Start of DATA SUPPLIED

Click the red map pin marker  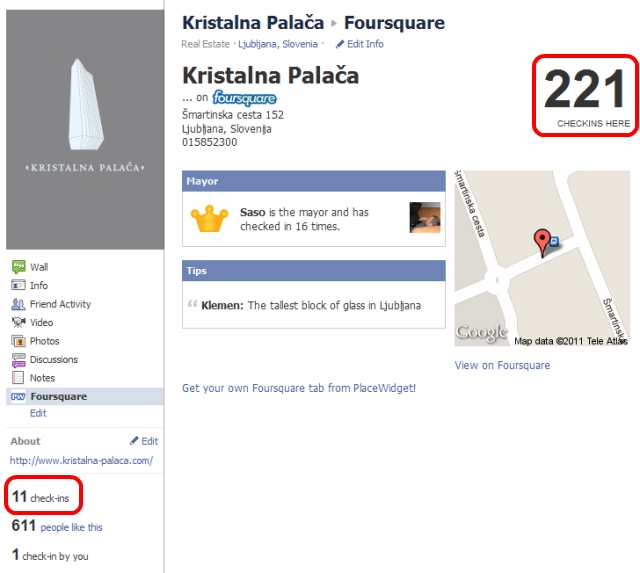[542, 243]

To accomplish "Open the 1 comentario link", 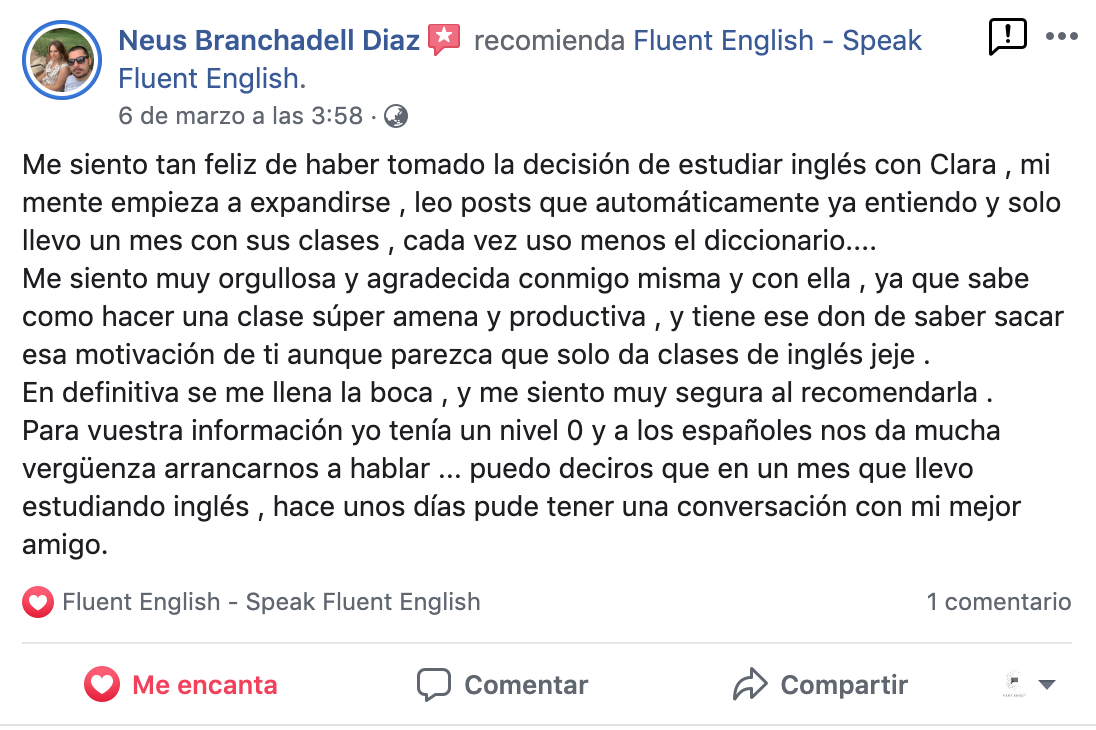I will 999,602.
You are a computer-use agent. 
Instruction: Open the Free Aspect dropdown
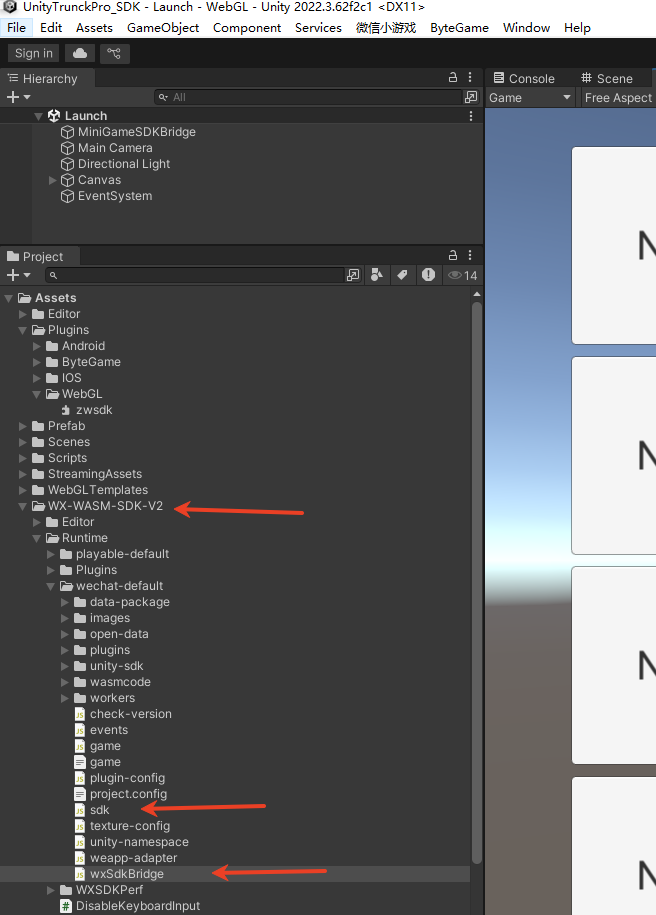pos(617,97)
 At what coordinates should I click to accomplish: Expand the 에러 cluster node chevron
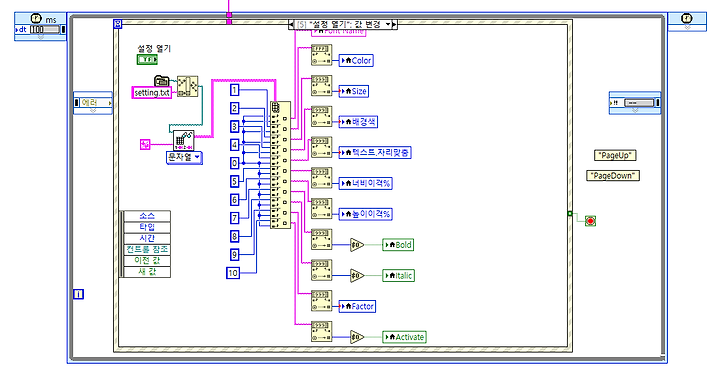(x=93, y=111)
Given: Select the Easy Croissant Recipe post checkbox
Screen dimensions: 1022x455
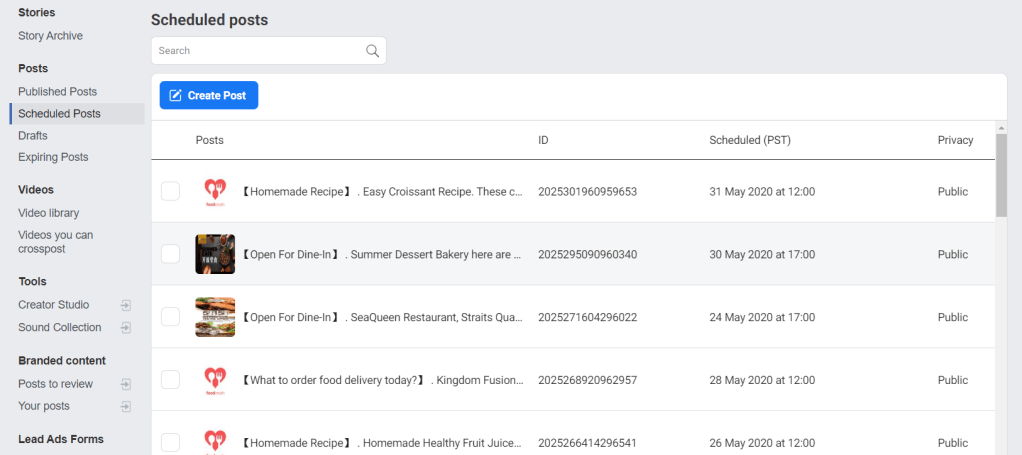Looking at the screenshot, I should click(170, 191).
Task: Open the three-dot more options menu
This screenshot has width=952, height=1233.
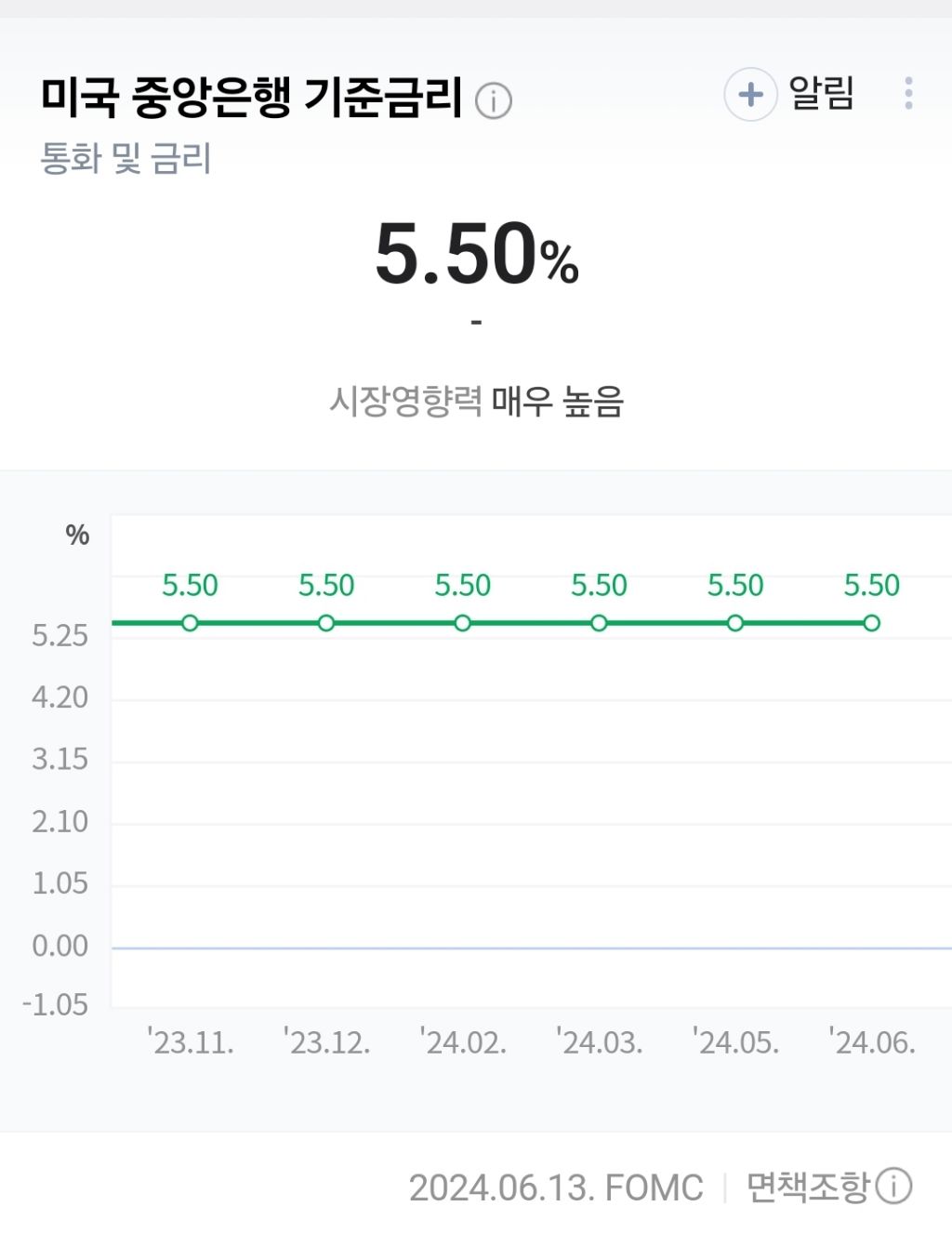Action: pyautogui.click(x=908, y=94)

End of DATA SUPPLIED

**PROBLEM DESCRIPTION**
Only the lines from the one with "You are a computer-use agent." through the last line of the records above are wanted, copied exactly and with pictures omitted.

**TASK ANSWER**
You are a computer-use agent. 
Instruction: Open the Free Aspect dropdown
pos(617,97)
 At what coordinates should I click to accomplish: Expand the 에러 cluster node chevron
(x=93, y=111)
Given: Select the Easy Croissant Recipe post checkbox
Screen dimensions: 1022x455
Looking at the screenshot, I should click(170, 191).
Task: Open the three-dot more options menu
This screenshot has width=952, height=1233.
Action: pyautogui.click(x=908, y=94)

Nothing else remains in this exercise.